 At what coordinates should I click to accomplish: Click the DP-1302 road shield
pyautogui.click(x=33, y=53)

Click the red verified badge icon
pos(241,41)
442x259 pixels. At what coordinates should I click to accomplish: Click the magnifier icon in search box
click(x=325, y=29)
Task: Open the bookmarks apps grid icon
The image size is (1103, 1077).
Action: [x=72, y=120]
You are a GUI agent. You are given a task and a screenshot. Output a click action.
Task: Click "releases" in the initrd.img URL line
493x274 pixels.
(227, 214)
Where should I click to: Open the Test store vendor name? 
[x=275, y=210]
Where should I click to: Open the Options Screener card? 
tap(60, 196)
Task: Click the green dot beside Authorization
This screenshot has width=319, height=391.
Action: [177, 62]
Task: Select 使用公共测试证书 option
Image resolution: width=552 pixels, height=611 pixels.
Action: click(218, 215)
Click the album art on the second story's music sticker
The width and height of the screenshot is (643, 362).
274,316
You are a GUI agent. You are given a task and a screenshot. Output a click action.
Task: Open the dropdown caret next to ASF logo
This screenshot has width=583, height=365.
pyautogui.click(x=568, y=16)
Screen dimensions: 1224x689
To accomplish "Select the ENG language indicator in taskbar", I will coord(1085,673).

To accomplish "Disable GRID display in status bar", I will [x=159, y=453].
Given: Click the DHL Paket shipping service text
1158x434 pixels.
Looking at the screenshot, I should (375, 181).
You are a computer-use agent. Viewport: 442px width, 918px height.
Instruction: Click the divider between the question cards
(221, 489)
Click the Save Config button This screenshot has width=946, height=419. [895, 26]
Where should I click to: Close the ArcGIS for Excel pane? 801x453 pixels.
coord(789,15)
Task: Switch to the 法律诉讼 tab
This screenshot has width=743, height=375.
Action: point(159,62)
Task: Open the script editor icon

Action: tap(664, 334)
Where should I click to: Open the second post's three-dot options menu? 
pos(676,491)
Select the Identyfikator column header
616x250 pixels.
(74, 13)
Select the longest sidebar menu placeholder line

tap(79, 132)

◆ THE PROBLEM ◆
Look through the entries above and report each line where the string "will" occurs.

◆ EXPECTED OUTPUT ◆
To accomplish "Select the ENG language indicator in taskbar", I will coord(1085,673).
To accomplish "Disable GRID display in status bar", I will [x=159, y=453].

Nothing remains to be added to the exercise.